- [EXERCISE] Repeat the records from the line containing "Click the Add skill" through the line containing "[x=618, y=194]", with both of those lines included.

-*-*-

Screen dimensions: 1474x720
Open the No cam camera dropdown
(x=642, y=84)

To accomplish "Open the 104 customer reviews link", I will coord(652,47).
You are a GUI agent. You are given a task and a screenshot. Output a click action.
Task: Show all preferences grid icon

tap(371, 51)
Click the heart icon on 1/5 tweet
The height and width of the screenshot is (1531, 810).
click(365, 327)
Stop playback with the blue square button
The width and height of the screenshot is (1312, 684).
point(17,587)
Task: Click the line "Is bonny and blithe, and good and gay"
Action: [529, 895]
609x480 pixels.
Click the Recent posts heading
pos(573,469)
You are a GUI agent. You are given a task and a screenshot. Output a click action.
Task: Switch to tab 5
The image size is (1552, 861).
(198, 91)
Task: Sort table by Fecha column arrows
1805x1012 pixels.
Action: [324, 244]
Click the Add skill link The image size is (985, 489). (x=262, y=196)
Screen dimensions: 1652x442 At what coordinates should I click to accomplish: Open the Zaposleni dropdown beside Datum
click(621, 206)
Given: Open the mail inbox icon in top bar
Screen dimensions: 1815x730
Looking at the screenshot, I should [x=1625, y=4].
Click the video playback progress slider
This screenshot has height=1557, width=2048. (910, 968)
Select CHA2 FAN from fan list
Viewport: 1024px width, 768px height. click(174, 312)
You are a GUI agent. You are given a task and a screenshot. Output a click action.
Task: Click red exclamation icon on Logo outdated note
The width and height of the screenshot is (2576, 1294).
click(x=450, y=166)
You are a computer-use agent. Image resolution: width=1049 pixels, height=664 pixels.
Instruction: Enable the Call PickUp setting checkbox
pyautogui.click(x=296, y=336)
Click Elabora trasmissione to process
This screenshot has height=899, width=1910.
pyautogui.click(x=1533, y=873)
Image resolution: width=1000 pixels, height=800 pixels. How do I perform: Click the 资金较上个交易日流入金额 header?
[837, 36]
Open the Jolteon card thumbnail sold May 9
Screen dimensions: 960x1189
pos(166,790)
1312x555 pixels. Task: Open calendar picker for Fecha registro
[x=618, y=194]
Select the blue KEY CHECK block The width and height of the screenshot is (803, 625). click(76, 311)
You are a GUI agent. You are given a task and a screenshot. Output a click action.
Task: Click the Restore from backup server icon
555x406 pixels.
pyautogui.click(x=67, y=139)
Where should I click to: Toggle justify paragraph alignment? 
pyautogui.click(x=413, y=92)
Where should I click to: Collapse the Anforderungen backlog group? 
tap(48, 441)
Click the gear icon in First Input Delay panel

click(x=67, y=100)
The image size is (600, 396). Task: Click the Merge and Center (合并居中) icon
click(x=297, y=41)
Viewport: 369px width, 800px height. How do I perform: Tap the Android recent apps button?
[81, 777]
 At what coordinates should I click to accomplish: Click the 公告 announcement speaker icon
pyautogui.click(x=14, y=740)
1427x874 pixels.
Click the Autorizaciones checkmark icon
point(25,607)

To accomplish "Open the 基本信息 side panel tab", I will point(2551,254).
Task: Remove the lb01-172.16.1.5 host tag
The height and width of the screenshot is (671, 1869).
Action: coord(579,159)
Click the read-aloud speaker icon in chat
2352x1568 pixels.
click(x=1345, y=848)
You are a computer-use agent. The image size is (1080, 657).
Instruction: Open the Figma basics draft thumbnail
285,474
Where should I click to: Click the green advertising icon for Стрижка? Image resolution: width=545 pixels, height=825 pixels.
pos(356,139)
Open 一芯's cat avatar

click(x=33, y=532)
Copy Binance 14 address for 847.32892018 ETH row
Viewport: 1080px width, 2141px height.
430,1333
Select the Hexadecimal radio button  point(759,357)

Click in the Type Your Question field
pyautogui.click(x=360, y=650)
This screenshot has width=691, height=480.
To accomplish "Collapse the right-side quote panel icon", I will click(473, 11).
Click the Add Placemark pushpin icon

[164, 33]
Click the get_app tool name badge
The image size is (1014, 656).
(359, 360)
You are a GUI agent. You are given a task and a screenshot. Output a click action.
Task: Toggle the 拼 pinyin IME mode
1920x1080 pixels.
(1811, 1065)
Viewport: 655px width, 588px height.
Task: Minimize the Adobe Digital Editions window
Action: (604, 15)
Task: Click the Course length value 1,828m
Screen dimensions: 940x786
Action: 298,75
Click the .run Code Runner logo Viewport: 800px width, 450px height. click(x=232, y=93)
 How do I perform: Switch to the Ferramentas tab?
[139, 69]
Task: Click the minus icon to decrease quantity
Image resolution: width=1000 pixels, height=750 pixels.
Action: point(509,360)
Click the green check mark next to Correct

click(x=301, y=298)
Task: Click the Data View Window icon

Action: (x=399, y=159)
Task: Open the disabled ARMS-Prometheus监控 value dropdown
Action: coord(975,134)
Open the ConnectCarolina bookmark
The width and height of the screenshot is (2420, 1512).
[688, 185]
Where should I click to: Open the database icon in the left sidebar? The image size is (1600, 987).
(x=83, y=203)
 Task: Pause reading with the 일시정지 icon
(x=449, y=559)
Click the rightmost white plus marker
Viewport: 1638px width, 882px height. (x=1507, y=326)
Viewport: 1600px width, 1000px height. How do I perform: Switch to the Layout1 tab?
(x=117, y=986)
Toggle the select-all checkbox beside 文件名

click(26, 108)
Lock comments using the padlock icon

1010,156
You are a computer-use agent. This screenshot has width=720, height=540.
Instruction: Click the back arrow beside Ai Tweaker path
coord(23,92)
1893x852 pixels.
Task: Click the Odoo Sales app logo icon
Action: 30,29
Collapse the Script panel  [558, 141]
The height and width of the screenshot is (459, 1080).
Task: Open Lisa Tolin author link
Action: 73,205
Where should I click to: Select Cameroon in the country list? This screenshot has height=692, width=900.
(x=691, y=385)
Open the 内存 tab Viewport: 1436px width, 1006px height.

-*-*-

- [FINAL ANSWER]
Click the Add skill link The image size is (985, 489). (x=262, y=196)
Screen dimensions: 1652x442 At what coordinates should I click to accomplish: Open the Zaposleni dropdown beside Datum
click(621, 206)
Given: Open the mail inbox icon in top bar
Screen dimensions: 1815x730
Looking at the screenshot, I should [x=1625, y=4].
Click the video playback progress slider
This screenshot has height=1557, width=2048. (910, 968)
Select CHA2 FAN from fan list
Viewport: 1024px width, 768px height. click(174, 312)
You are a GUI agent. You are given a task and a screenshot. Output a click action.
Task: Click red exclamation icon on Logo outdated note
The width and height of the screenshot is (2576, 1294).
click(x=450, y=166)
You are a computer-use agent. Image resolution: width=1049 pixels, height=664 pixels.
Instruction: Enable the Call PickUp setting checkbox
pyautogui.click(x=296, y=336)
Click Elabora trasmissione to process
This screenshot has height=899, width=1910.
pyautogui.click(x=1533, y=873)
Image resolution: width=1000 pixels, height=800 pixels. How do I perform: Click the 资金较上个交易日流入金额 header?
[837, 36]
Open the Jolteon card thumbnail sold May 9
Screen dimensions: 960x1189
pos(166,790)
1312x555 pixels. Task: Open calendar picker for Fecha registro
[x=618, y=194]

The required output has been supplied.